■ Bad Dreams/Visiting Hours
Bad Dreams opens in a ’70s commune whose charismatic leader preaches peace, love—and mass suicide. Thirteen years later, the sole survivor, Cynthia (Jennifer Rubin), awakens from a coma in a mental hospital. The group therapy meant to help her “fit into the ’80s” isn’t the only problem: she’s stalked by the dead cult leader and menaced by an authority figure more sinister still. Bad Dreams is pared with ’80s slasher flick Visiting Hours on Blu-ray.
■ The Summit
In 2008, 11 climbers died on K2 in the Himalayas. As the documentary The Summit states, on average one of four climbers die on the slopes of the world’s second tallest mountain, most of them on the way down. Inflated with an excess of optimism, some climbers don’t approach the descent with sufficient preparation and seriousness.
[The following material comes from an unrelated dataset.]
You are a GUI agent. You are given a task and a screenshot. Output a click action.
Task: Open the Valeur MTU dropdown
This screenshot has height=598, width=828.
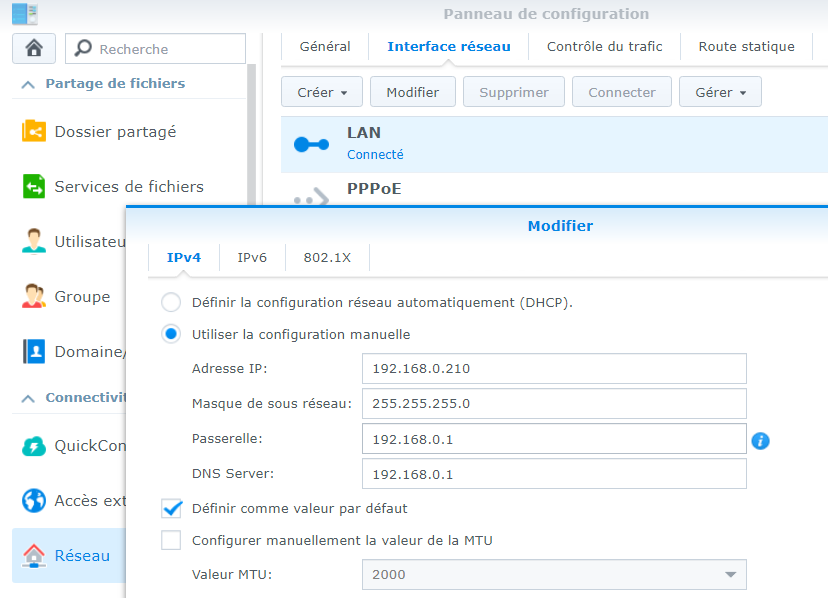point(728,575)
It’s not a high-altitude party. Interviews with survivors of the ’08 climb punctuate starkly beautiful photography of the cloud-shrouded peaks.
■ Narco Cultura
Shaul Schwarz’s documentary captures disturbing images of the Mexican drug cartel carnage. Perhaps more chilling is Schwarz’s exploration of the “narcocorrido” musical subculture. The bloodthirsty songs, music videos and action flicks (produced in the U.S. for young Hispanic audiences and sold at Walmart) celebrate bloodletting and elevate killers as heroic outlaws, embodiments of potency. Schwarz interviews Mexican police, who live in fear; gangsters, some of them troubled by conscience; and activists, protesting for a better future.